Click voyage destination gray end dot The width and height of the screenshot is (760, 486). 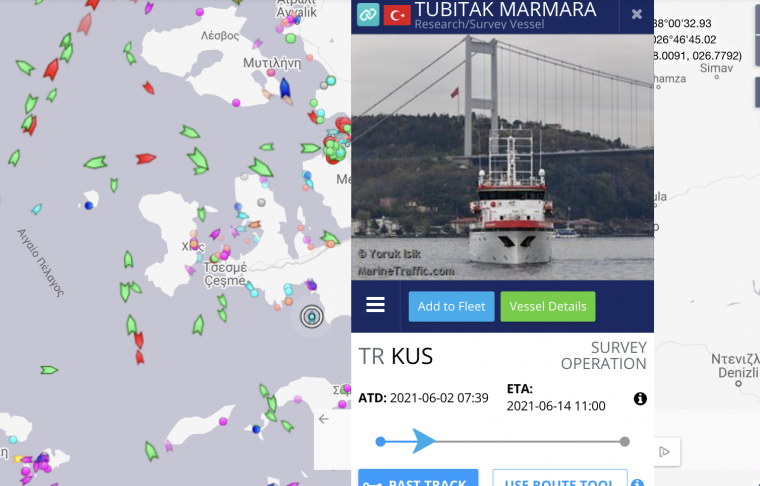(x=625, y=441)
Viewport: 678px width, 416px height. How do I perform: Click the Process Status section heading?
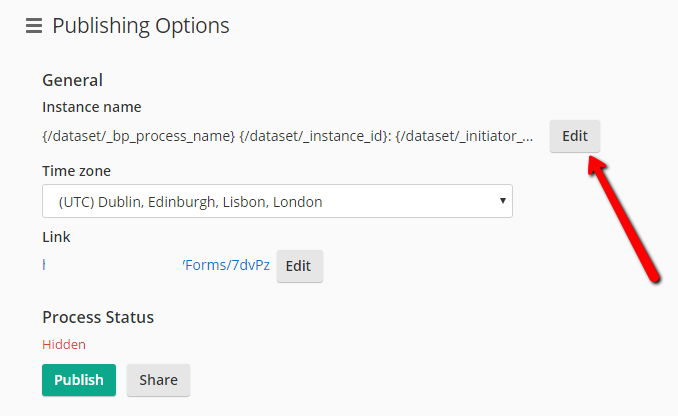98,317
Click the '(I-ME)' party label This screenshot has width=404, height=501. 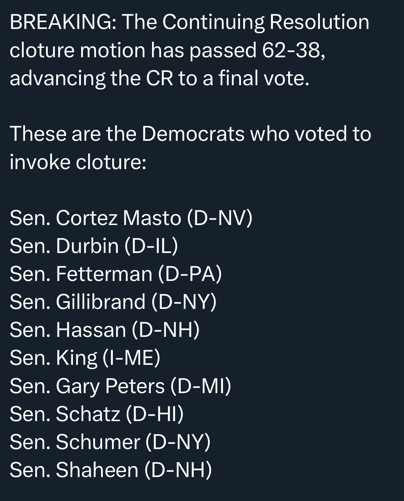pos(131,358)
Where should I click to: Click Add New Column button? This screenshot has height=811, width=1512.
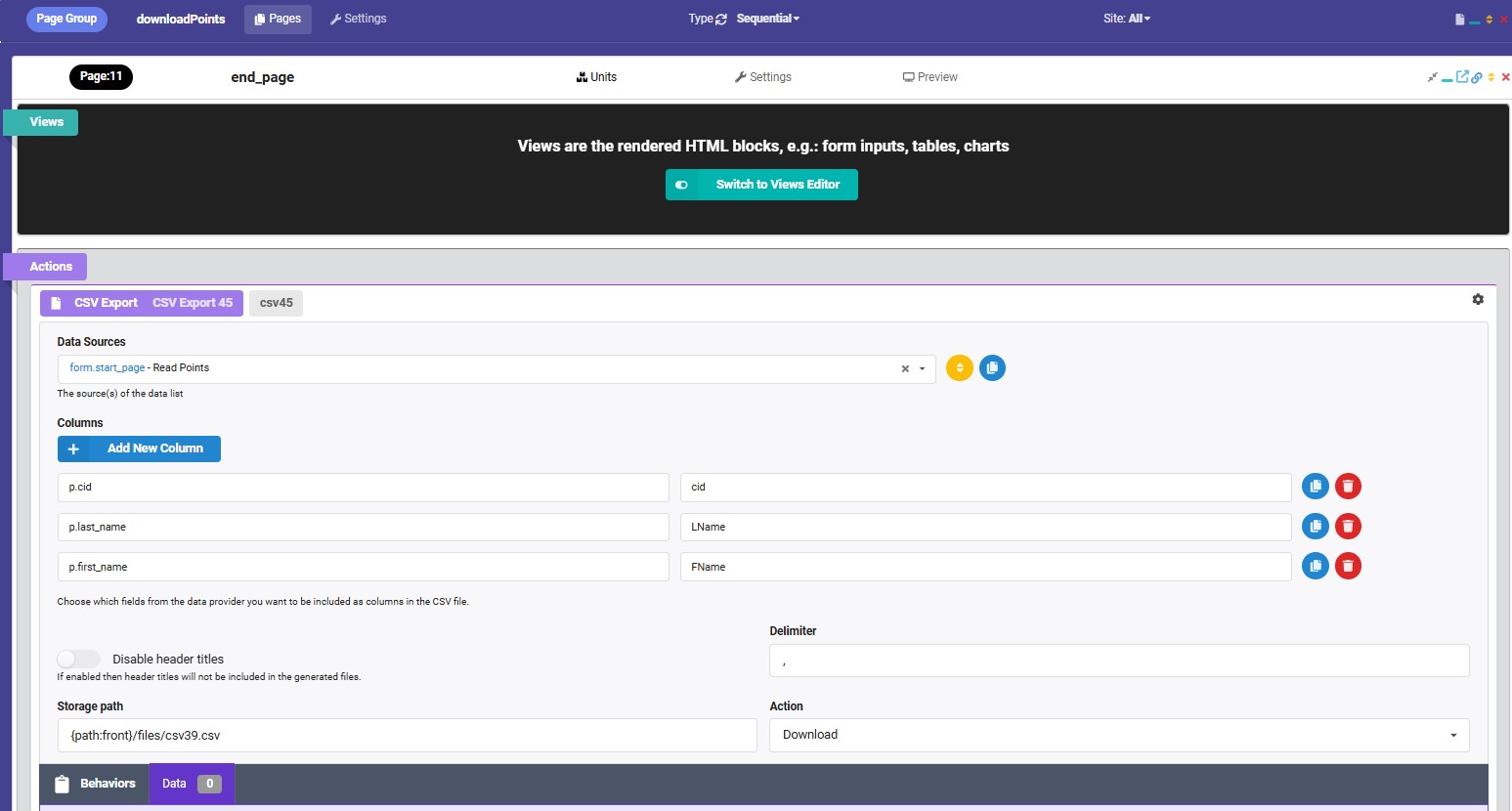pos(139,448)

....

GOAL OF THE EXERCISE: With pictures excluded, copy exactly the lines from the line containing "Where should I" through the last line of the listing above, both ends included.

OUTPUT OF THE EXERCISE:
Where should I click to: Click Add New Column button? This screenshot has height=811, width=1512.
pos(139,448)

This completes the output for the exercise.